Stored dataset items
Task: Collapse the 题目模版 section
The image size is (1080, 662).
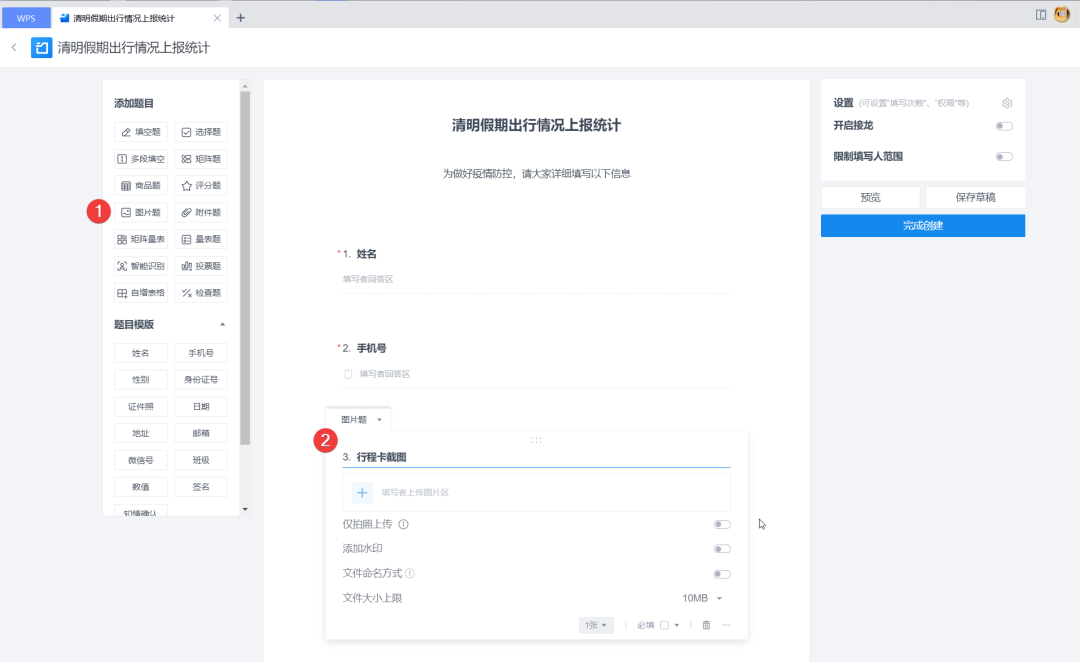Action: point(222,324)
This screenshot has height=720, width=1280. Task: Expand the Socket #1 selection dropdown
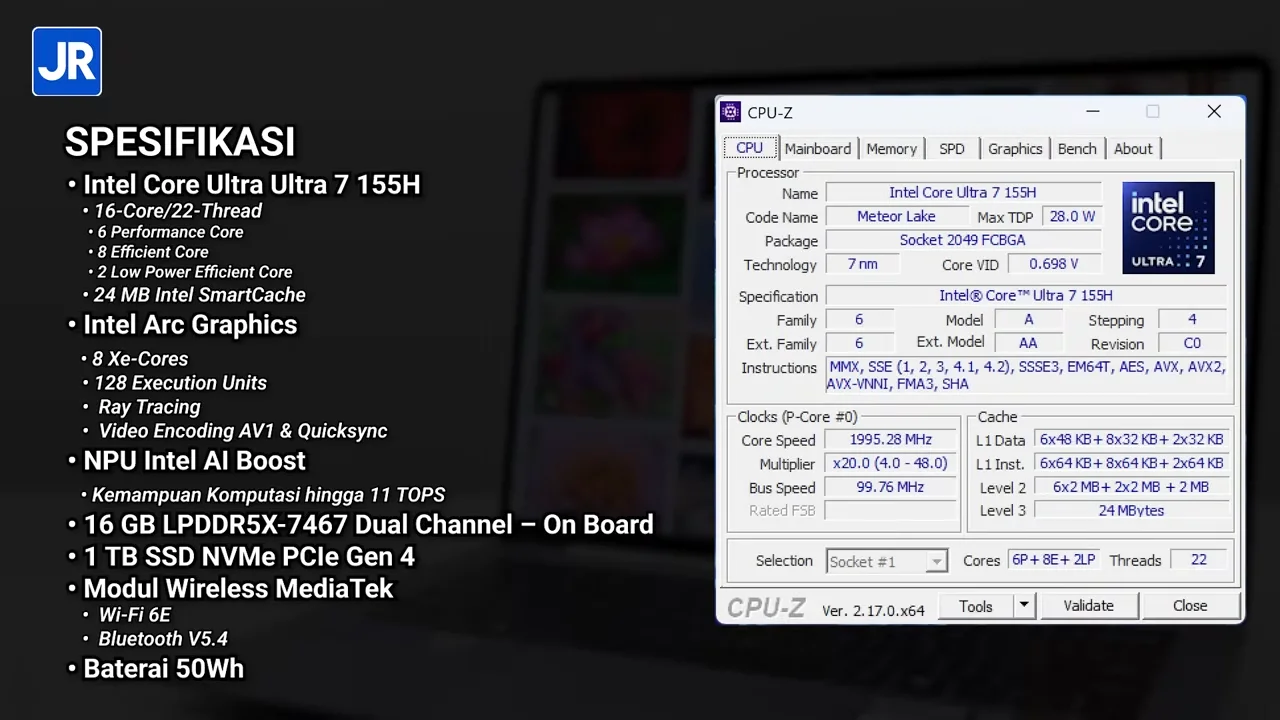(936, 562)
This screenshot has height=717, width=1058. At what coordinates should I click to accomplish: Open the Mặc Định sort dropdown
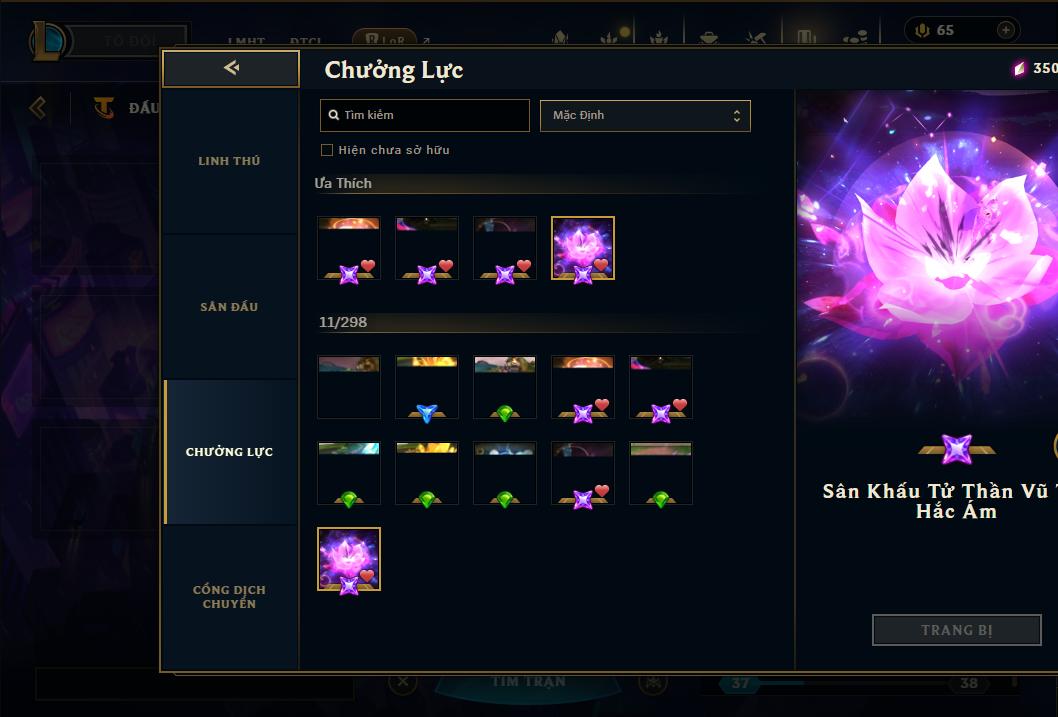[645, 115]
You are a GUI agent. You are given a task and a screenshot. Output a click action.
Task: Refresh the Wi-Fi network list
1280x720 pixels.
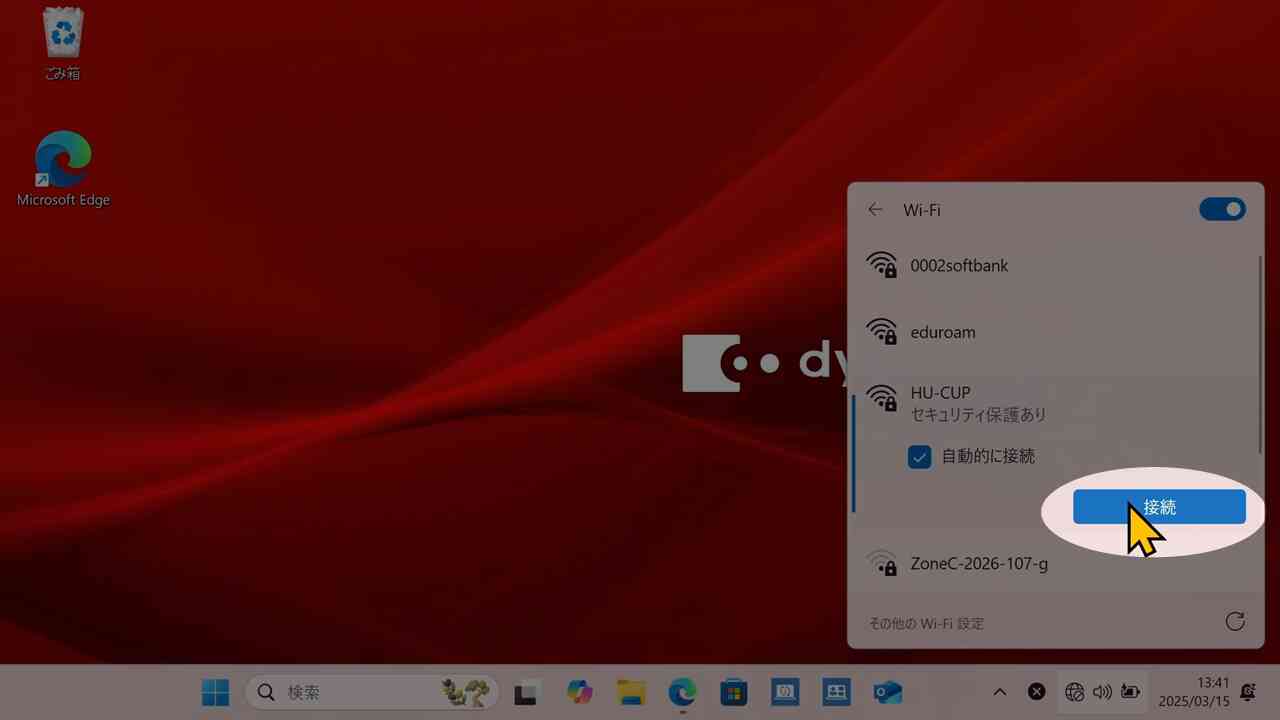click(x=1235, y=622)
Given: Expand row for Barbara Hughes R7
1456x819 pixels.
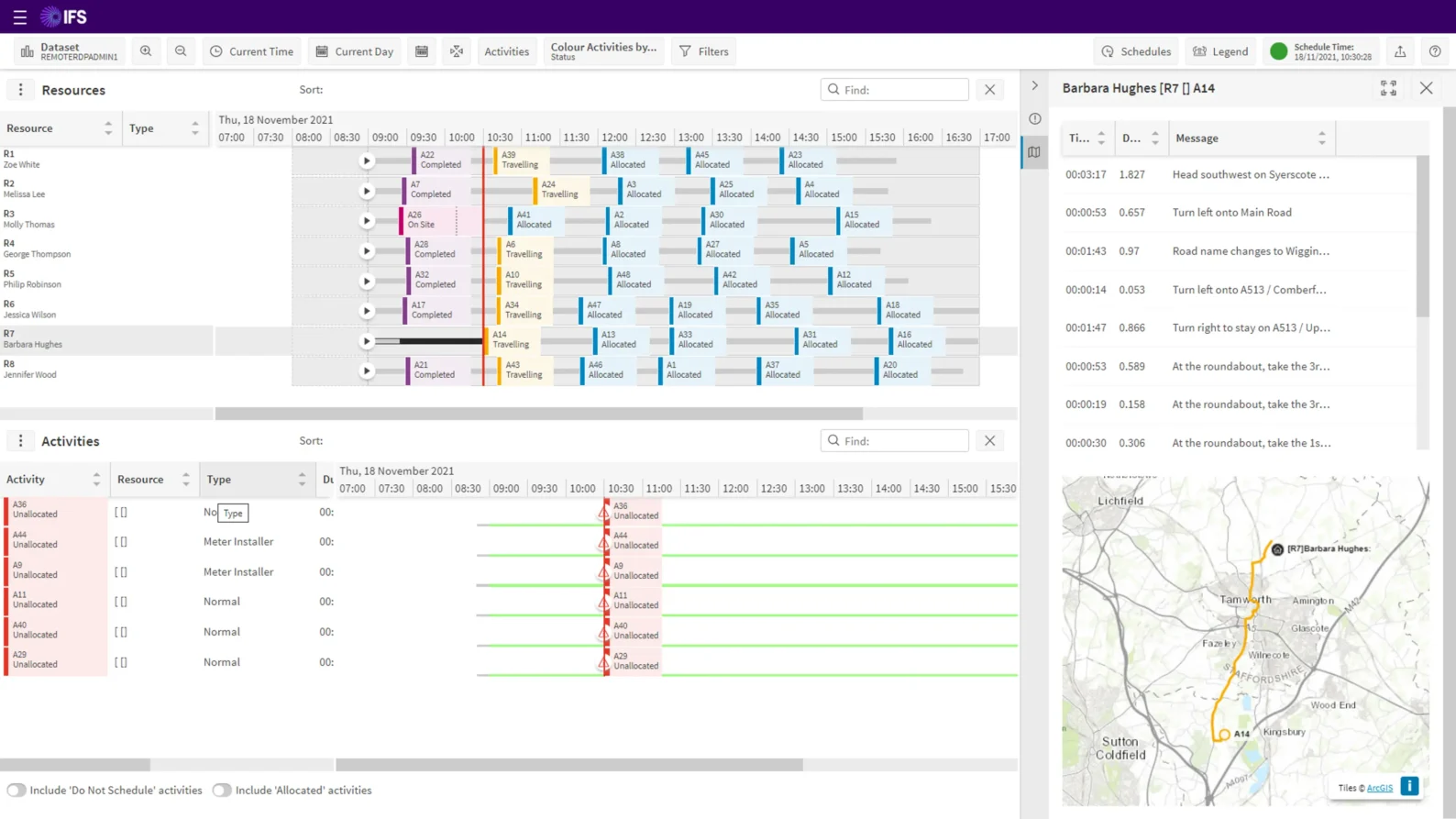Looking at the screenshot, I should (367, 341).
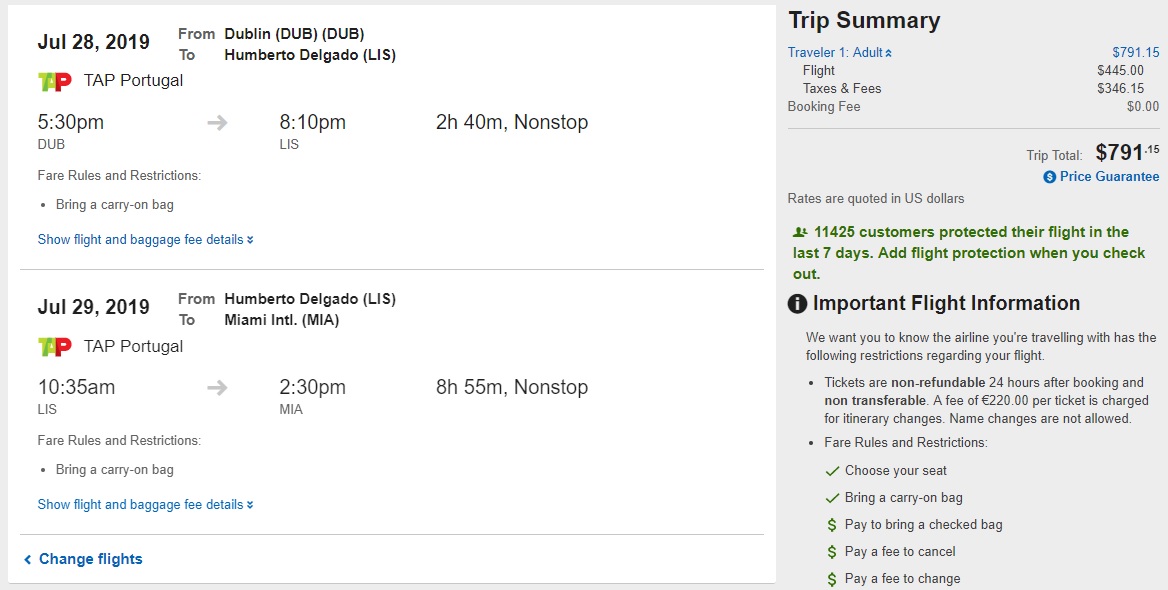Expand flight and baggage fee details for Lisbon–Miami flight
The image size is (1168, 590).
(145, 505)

§ **Your assignment**
Give the entries back verbatim and omit the images.

§ **Result of this task**
Task: Collapse the 题目模版 section
The image size is (1080, 662).
Action: point(222,324)
This screenshot has height=720, width=1280. Task: Expand the Socket #1 selection dropdown
(936, 562)
This screenshot has height=717, width=1058. At what coordinates should I click to accomplish: Open the Mặc Định sort dropdown
[645, 115]
You are a GUI agent. You are given a task and a screenshot. Output a click action.
Task: Refresh the Wi-Fi network list
1280x720 pixels.
click(x=1235, y=622)
Given: Expand row for Barbara Hughes R7
1456x819 pixels.
Looking at the screenshot, I should (367, 341).
Expand flight and baggage fee details for Lisbon–Miami flight
The image size is (1168, 590).
(145, 505)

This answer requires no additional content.